For some employees, retirement is an event they have been looking forward to for years. Retirement is sometimes accompanied by significant benefits, particularly in industries where unions have bargained for these benefits.

Depending on your job, you may become eligible for pension payments upon retirement. Pensions, when they are given, are often governed by federal statutory laws such as the Employee Retirement Income Security Act (ERISA). Any employer that engages in interstate commerce and gives its employees defined benefit plans must abide by ERISA, which offers detailed regulations. For example, it regulates which employees must receive a pension if they are offered and requires that pension plans give benefits to any survivors upon the death of an employee. Employers that follow ERISA guidelines receive special tax treatment.

Although Social Security benefits are somewhat uncertain for future generations, if you have worked for many years and are currently about to retire, you probably can count on receiving these benefits as well. Employees can apply for Social Security benefits after they reach the age of 62.

For other employees, however, it can be nerve-wracking to imagine life without working, and questions from an employer can bring about stress rather than excitement. If you are an older worker who feels trepidation about retirement, you may be wondering whether your employer can force you to retire. In most cases, the answer to this question is no.

Mandatory Retirement

In general, federal law does not support forced retirement based on age except in certain industries and professions, such as some types of government jobs or where safety is at issue. For example, the mandatory retirement age for airline pilots is 65. For federal law enforcement officers, firefighters, and national park rangers, the mandatory retirement age is 57, but it may be later if you have fewer than 20 years of service.

For covered employers in most industries, mandatory retirement is disfavored.
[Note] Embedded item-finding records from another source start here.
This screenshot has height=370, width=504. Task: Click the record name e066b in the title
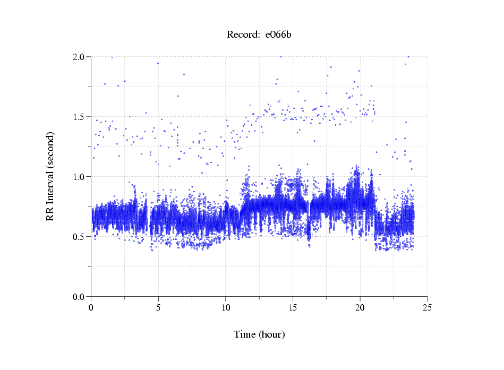click(x=279, y=35)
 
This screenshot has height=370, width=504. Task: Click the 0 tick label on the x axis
click(x=91, y=307)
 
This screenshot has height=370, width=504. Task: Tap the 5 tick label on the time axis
click(x=158, y=307)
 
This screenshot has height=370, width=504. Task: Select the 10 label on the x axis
click(x=226, y=307)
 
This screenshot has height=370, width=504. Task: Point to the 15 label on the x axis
click(x=293, y=307)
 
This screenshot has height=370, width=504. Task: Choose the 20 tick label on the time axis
click(x=360, y=307)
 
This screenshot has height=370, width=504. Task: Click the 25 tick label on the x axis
click(x=427, y=307)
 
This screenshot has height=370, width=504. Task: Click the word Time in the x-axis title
click(x=245, y=335)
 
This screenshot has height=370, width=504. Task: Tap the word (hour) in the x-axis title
click(x=272, y=335)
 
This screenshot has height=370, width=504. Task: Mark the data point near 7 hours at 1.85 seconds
click(x=184, y=75)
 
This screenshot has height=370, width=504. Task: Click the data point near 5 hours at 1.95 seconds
click(x=158, y=63)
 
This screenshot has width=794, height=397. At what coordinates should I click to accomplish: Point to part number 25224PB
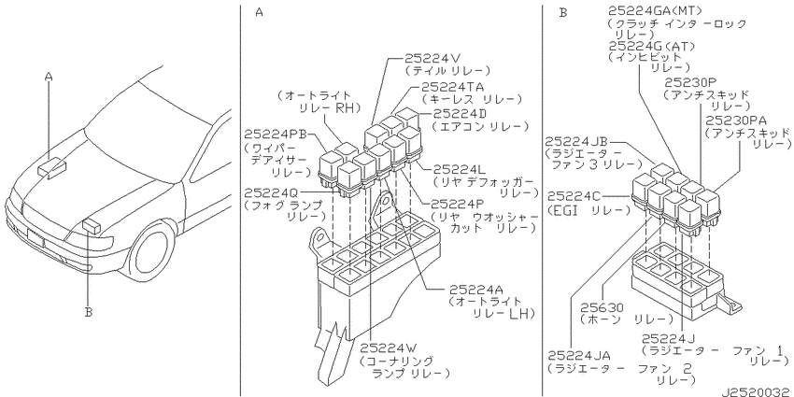click(276, 135)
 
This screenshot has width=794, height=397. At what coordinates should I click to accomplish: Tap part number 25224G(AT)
click(651, 46)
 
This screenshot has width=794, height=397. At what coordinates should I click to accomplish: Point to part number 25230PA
click(736, 120)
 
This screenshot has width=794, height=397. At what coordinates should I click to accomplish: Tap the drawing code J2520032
click(757, 391)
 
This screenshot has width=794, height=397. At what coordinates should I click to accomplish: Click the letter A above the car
click(49, 77)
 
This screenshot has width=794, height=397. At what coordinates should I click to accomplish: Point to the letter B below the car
click(89, 312)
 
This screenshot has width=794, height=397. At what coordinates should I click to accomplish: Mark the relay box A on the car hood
click(52, 167)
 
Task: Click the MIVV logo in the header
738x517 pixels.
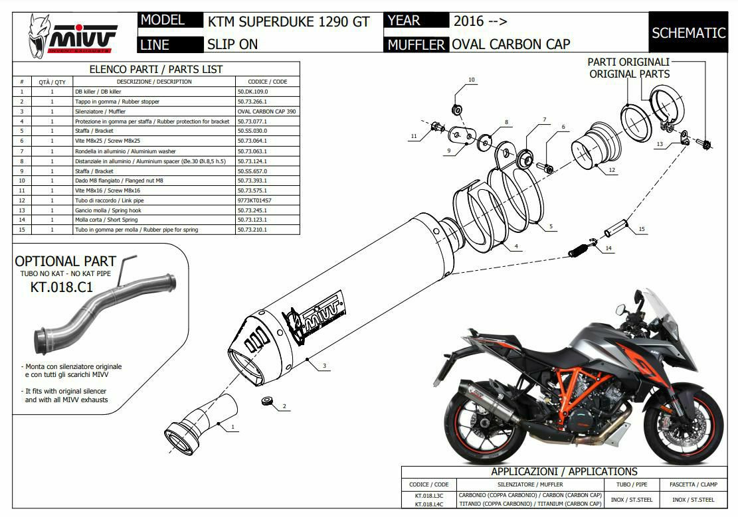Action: click(x=73, y=36)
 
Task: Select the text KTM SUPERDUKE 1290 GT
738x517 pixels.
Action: click(x=288, y=21)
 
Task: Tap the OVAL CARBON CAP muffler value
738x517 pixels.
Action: click(x=510, y=44)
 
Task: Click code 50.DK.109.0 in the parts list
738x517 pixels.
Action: click(x=254, y=92)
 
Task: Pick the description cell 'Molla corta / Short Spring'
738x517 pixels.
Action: click(x=106, y=220)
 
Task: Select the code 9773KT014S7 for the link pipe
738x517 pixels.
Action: click(x=254, y=200)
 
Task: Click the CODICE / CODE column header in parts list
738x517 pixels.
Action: click(x=267, y=82)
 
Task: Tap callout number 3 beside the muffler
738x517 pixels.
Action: click(x=323, y=366)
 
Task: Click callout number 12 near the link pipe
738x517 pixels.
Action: click(x=612, y=170)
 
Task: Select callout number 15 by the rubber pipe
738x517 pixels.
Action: click(x=641, y=229)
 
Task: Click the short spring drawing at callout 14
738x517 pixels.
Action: click(x=580, y=251)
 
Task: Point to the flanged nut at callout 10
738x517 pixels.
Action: click(x=456, y=108)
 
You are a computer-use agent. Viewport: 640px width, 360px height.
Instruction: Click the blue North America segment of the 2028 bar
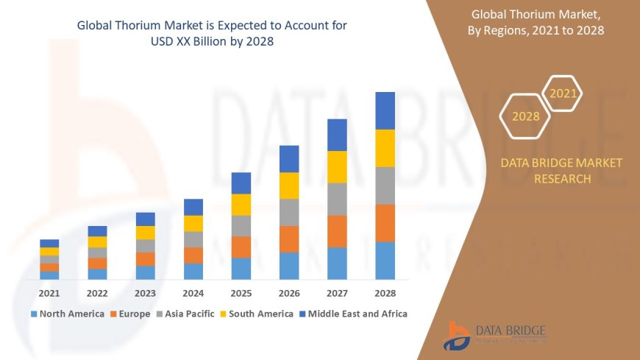coord(385,261)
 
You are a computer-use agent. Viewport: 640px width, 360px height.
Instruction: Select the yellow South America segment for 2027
coord(337,167)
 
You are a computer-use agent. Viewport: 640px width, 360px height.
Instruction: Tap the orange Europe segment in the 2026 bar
coord(289,239)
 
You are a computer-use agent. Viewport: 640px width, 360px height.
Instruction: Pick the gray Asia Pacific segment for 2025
coord(241,226)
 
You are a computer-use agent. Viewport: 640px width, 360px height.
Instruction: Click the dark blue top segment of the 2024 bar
coord(193,207)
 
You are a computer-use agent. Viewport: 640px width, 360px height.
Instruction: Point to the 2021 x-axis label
coord(49,293)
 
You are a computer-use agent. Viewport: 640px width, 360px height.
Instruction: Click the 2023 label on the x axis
coord(145,293)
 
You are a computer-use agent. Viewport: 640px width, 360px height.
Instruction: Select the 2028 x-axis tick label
coord(385,293)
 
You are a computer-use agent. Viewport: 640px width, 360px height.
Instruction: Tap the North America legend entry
coord(67,314)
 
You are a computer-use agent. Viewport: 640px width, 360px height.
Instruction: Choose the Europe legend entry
coord(130,314)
The Age Discrimination in Employment Act of 1967 (ADEA) protects employees and job applicants who are 40 years of age or older from employment discrimination based on age. Employment discrimination includes any term, condition, or privilege of employment.

For example, suppose you are in your 60s and your manager has asked when you are going to retire, and you have replied that you don’t plan to retire soon. Immediately afterward, he or she takes away a number of prestigious job assignments and transfers you to a department with lower pay. He or she may be trying to pressure you to retire. In that case, it may be appropriate to complain to Human Resources or consult an employment attorney about age discrimination.

Early Retirement Packages

In some cases, an employer will extend an offer of early retirement or buyout. Usually, a buyout is for a younger worker who will be looking for another job after the current job ends, and it typically consists of a lump sum or periodic payments for a short defined period. Early retirement packages are offered to older workers nearing retirement age, if an employer thinks they might be willing to retire early with enough incentive. Early retirement packages may include a variety of incentives, including an agreement to start paying pension payments early.

You should be aware that if you quit your job voluntarily and take an early retirement, you might not be eligible for unemployment benefits. You would be eligible for unemployment benefits if your employer told you that you would be laid off for refusing a buyout or early retirement package. In that case, you might also have a claim against your employer for age discrimination.

Many employers will be careful not to tell you that you will be laid off if you refuse to take an early retirement, and in such cases it will be more difficult to determine if you left voluntarily. If you do accept an early retirement package, your employer may ask you to sign away your right to sue for age discrimination. It is wise to consult an employment or labor law attorney before signing any agreement of this nature.